By Brian Graves, Staff Writer
Monday, March 4, 2013 —
A study has been ongoing to clarify exactly where the border is between Stanly County and Cabarrus County.
Stanly County Manager Andy Lucas said the study is not about any “border war” for tax purposes, but to simply verify exactly where the line exists to avoid any confusion.
“At the very most, the line is off 30 feet from the Stanly County side,” Lucas said.
He said the survey would not result in any major businesses being able to be claimed by Cabarrus County.
“Cabarrus County intitated the process with Mecklenburg County and Rowan County, then approached us in 2009, Lucas said.
“They are just trying to establish the appropriate border for all their adjoining counties.”
Stanly County was approached about the process and agreed to have the North Carolina Geodetic Survey (NCGS) confirm the borders using deed records and, in some cases, markers that was placed by them during previous studies.
Lucas said NCGS did not have the funding to begin the survey until last year.
“They have found where there is actually a marker in the Rocky River and a marker at the point where Cabarrus, Stanly and Rowan counties meet,” Lucas said.

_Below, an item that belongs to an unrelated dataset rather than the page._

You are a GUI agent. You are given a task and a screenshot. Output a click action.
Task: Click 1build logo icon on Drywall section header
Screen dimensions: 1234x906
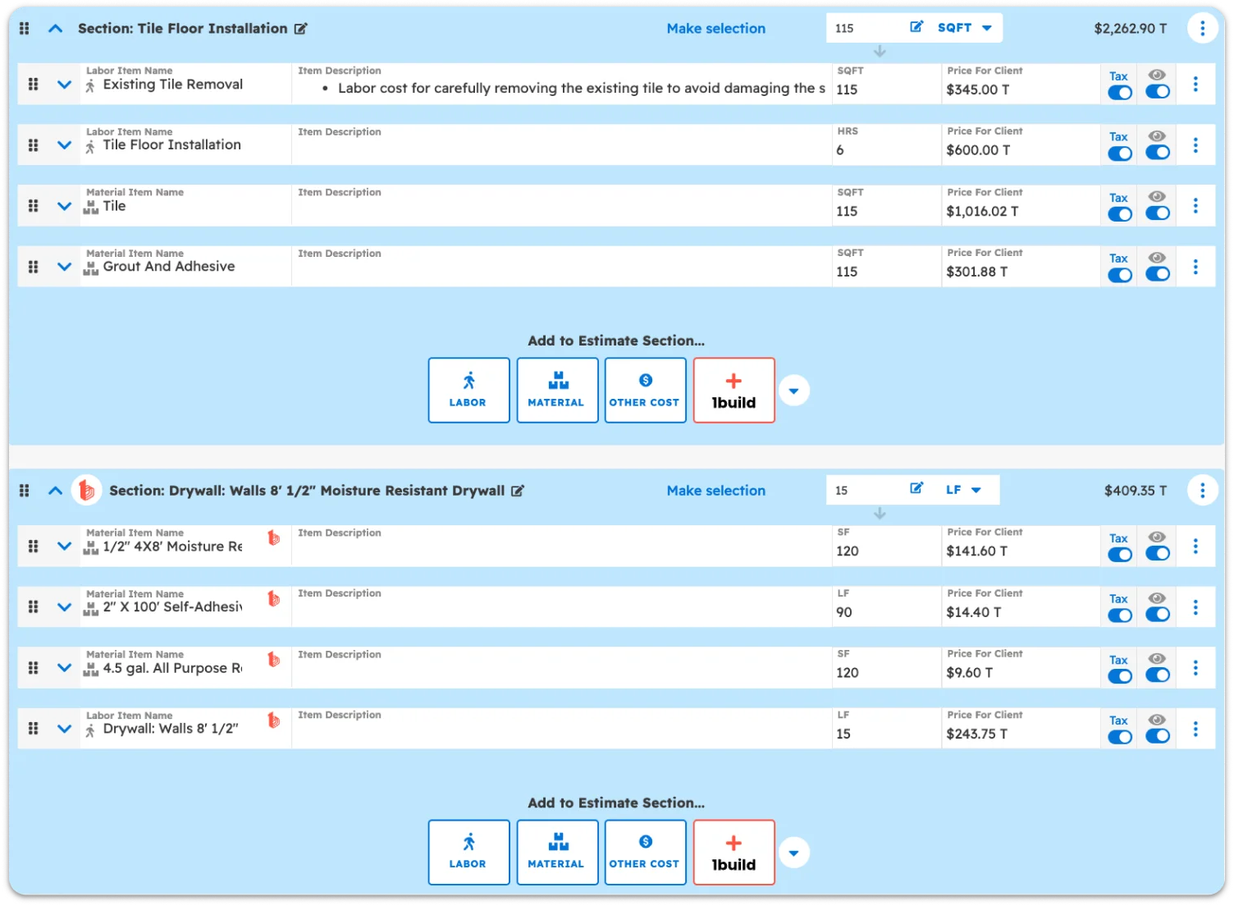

He said the line is actually a straight line and Stanly County has been following the river as a boundry.
Lucas said there will have to be special legislation passed to show it is the river and not actually the surveyed line that serves as the border.
“It’s not really that big of a deal because counties do it all the time,” Lucas said.
He said the county has agreed with Cabarrus that once evaluations are complete, the two would sit down and look at areas where houses and parcels may have have found themselves divided.
“There are very few of those,” Lucas said.
“There are a few where we are already sharing that tax base. But, they’re not in any hurry to do that and we’re not.
“It’s just a matter of establishing where the line was and getting the local bill passed about following the river.”
He said he expects very few issues to have to be resolved once the two counties meet with all of the available data that has been produced.
“There will be some horse trading I’m sure in terms of making sure we don’t lose tax base and they gain a whole bunch or vice versa,” Lucas said.
“That wasn’t the driving factor for doing it. It was just to clean up where the lines where.”
A presentation will be given to county commission Monday night to show board members more about the survey and the necessary legislation.